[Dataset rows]
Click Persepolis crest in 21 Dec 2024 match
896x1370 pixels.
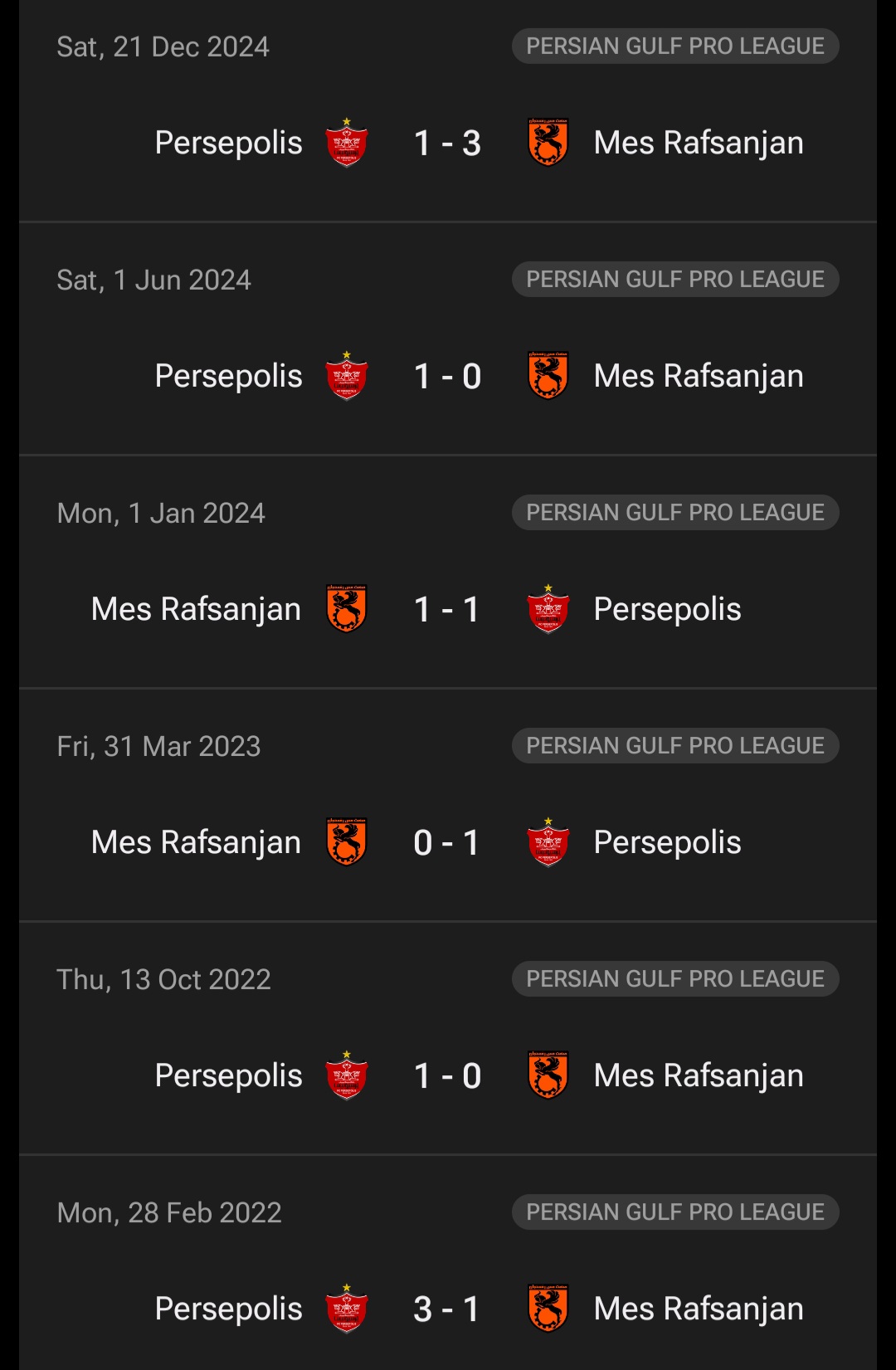click(x=347, y=143)
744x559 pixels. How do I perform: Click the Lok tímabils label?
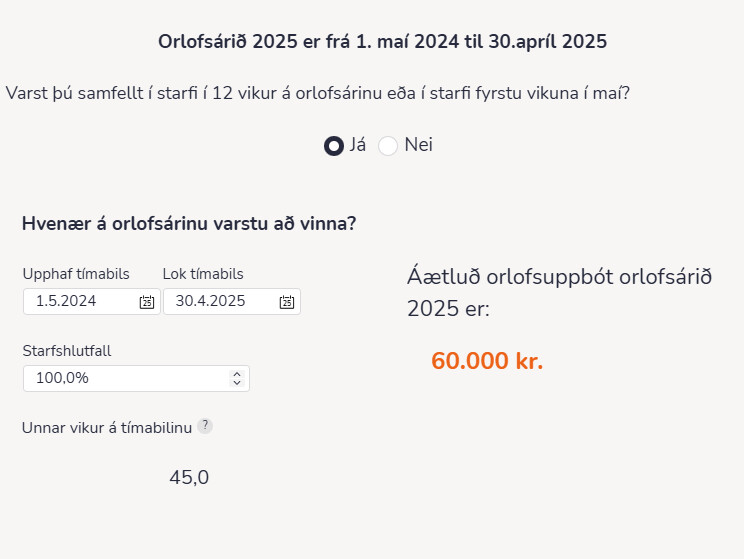click(x=203, y=274)
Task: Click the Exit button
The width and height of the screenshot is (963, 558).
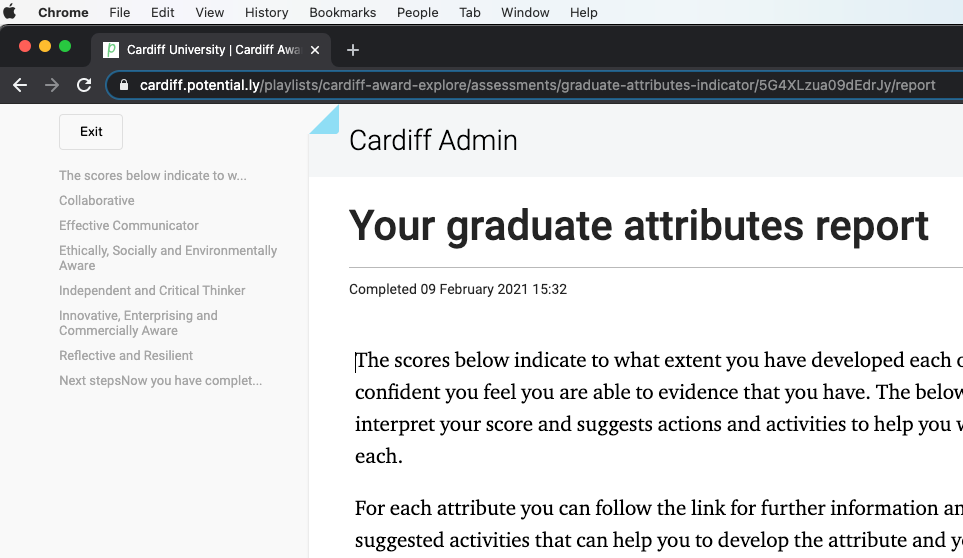Action: (91, 132)
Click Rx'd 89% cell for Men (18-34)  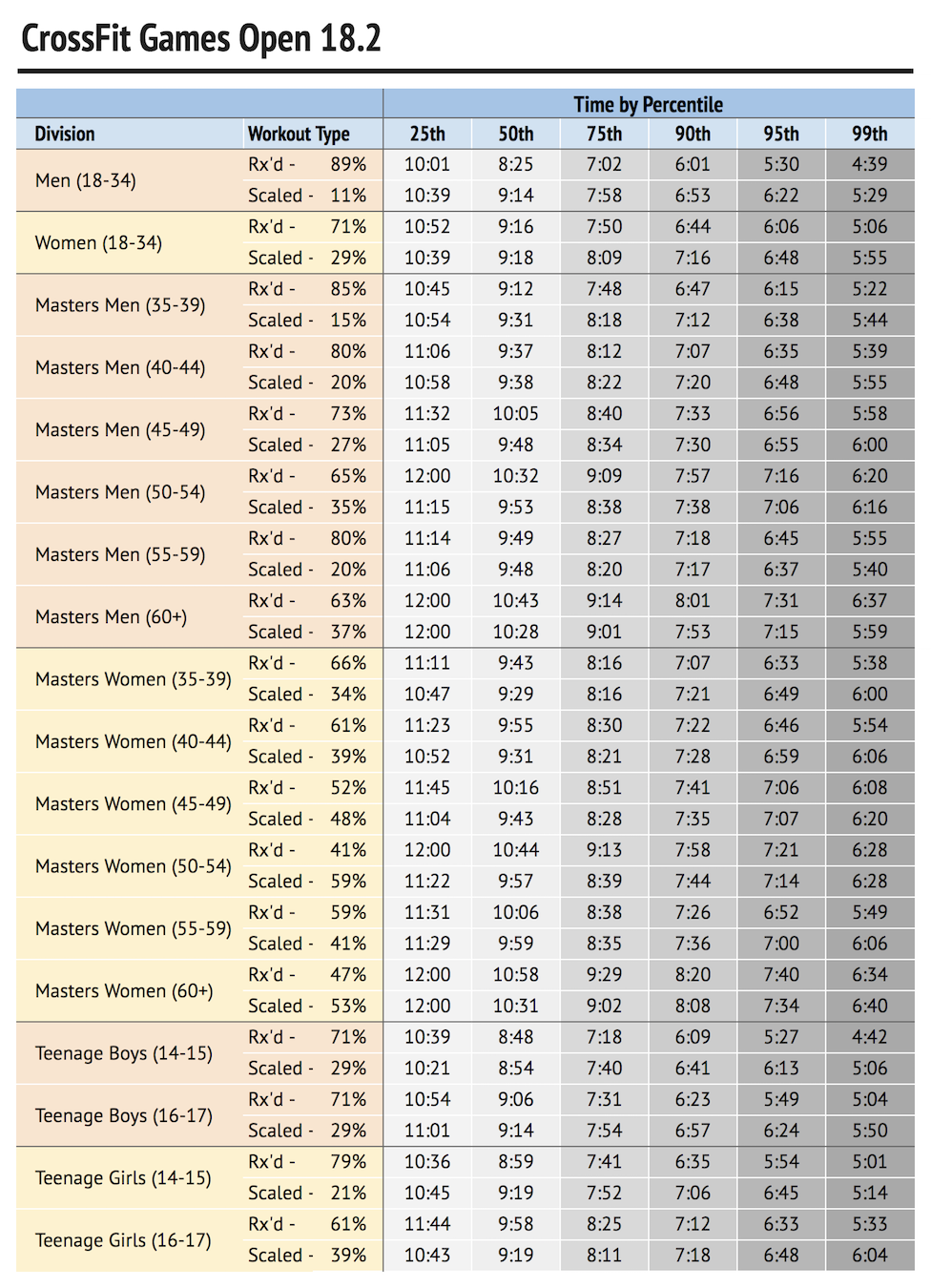307,164
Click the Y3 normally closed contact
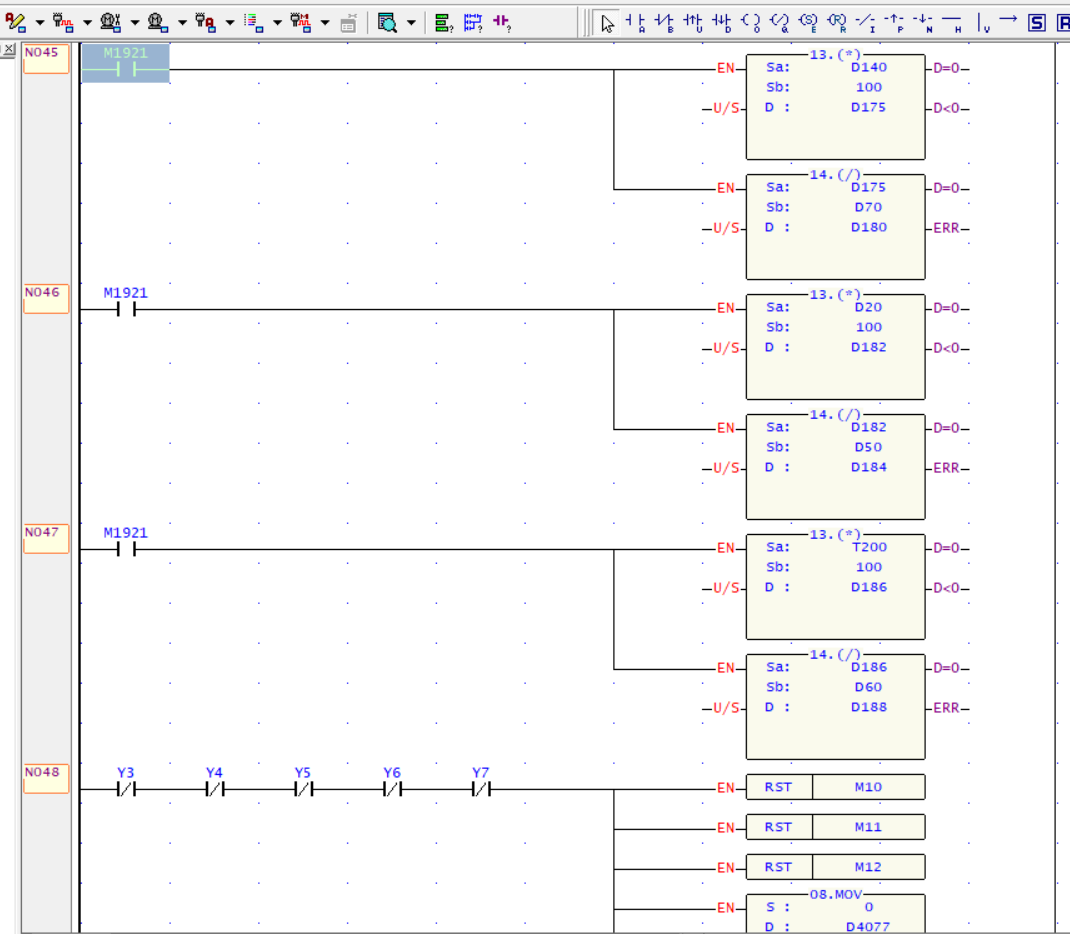This screenshot has height=934, width=1070. [126, 783]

WHAT YOU SHOULD DO
Copy the records from the first line through the line containing "Action: (91, 132)", including both ends. Leave the pictures out.

EXPECTED OUTPUT
Click Persepolis crest in 21 Dec 2024 match
896x1370 pixels.
click(x=347, y=143)
744x559 pixels. How do I perform: Click the Lok tímabils label?
click(x=203, y=274)
Task: Click the Exit button
The width and height of the screenshot is (963, 558).
Action: (91, 132)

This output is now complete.